------ RECORDED DATA ------

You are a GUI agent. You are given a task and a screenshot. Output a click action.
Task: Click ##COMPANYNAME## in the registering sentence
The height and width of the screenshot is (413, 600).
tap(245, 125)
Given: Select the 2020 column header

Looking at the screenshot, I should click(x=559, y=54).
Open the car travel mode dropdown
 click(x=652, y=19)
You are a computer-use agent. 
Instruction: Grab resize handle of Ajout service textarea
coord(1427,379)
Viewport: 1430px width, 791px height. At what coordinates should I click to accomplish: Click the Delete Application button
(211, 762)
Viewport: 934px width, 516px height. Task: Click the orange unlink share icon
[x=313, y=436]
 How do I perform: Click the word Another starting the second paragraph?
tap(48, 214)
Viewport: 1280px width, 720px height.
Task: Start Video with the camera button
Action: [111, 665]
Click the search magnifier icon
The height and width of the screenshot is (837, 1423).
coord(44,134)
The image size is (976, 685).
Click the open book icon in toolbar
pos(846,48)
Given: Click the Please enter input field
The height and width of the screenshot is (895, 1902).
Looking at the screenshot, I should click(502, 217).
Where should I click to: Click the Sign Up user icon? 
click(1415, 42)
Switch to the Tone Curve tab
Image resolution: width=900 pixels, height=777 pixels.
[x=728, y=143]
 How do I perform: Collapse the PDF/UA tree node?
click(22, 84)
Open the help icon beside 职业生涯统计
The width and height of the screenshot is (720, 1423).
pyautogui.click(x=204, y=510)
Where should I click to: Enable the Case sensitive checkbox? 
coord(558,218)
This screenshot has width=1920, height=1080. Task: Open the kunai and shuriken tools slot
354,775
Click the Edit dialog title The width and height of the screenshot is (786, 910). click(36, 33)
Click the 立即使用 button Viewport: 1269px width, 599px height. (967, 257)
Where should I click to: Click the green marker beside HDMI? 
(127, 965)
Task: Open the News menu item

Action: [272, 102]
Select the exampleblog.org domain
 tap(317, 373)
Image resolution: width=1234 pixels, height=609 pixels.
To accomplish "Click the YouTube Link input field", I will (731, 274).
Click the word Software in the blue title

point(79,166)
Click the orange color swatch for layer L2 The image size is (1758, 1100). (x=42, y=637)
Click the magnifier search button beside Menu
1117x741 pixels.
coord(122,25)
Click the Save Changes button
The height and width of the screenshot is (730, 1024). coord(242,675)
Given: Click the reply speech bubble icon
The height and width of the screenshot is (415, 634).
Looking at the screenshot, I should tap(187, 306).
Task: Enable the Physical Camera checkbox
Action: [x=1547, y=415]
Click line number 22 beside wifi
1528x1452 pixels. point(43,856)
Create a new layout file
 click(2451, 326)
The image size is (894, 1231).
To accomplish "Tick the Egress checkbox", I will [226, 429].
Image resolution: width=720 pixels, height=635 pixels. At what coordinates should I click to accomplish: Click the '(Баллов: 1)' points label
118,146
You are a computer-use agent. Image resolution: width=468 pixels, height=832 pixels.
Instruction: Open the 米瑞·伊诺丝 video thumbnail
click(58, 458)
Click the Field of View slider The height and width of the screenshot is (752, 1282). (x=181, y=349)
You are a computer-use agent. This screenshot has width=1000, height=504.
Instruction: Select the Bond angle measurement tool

------

**REQUIRED WORK:** From the entries above, extract every line where the word "magnifier" appears.

**RESPONSE TO THE EXERCISE:**
Click the search magnifier icon
Click the magnifier search button beside Menu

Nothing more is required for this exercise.